[Saved entries]
━━━━━━━━━━━━━━━━
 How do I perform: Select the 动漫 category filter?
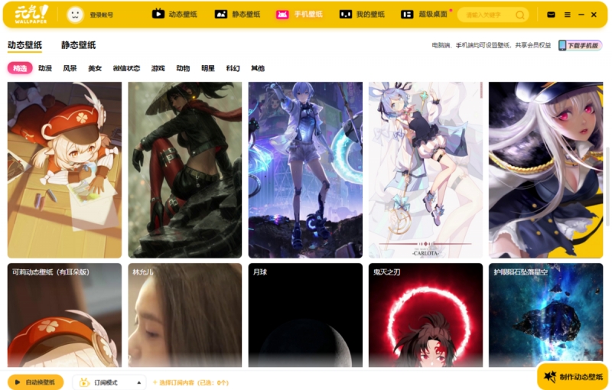point(45,68)
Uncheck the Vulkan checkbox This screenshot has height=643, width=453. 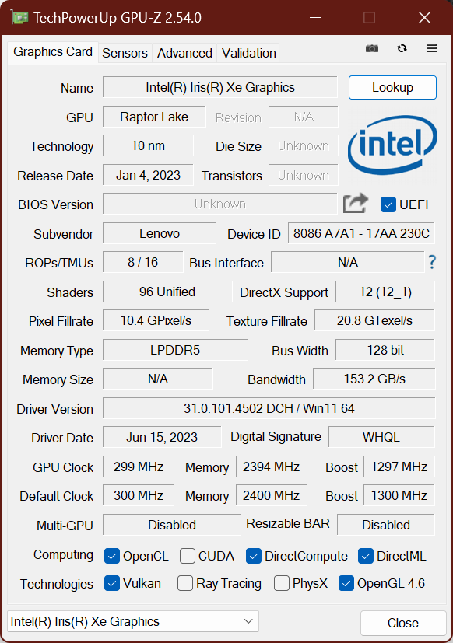coord(112,583)
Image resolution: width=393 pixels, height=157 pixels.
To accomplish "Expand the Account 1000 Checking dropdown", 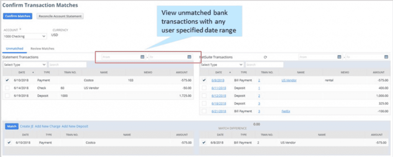I will point(25,37).
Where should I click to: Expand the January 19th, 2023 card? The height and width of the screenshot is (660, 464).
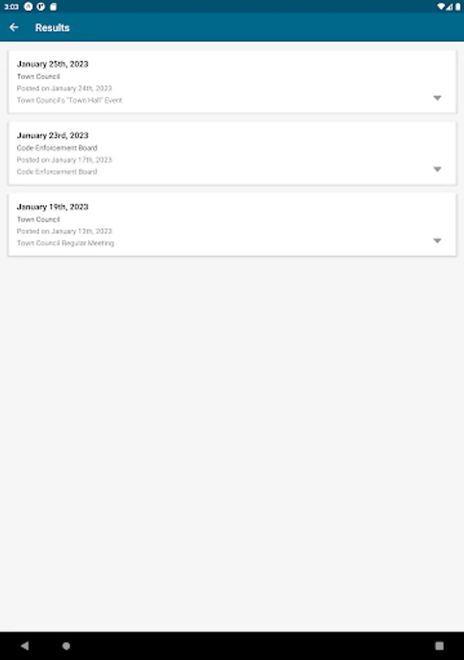pos(437,241)
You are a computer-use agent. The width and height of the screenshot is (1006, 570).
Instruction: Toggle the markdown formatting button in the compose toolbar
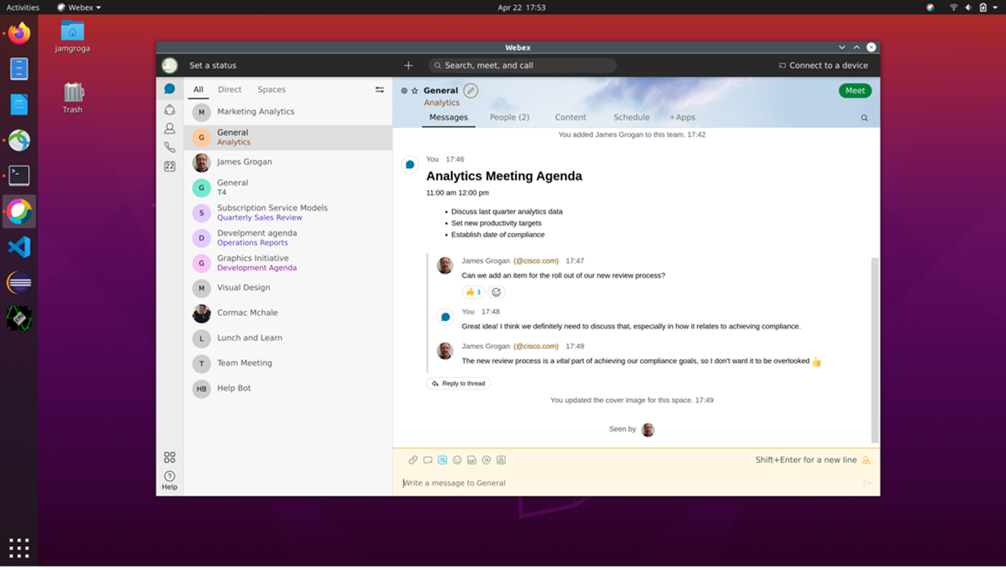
━━━━━━━━━━━━━━━━
_Task requirements_:
Only the lines from the one with "You are a computer-use" through the final line of the entries belong in the answer, set down exactly, with both ends included and no pictures.

_Task solution_:
You are a computer-use agent. The width and height of the screenshot is (1006, 570).
Instruction: Toggle the markdown formatting button in the compose toolbar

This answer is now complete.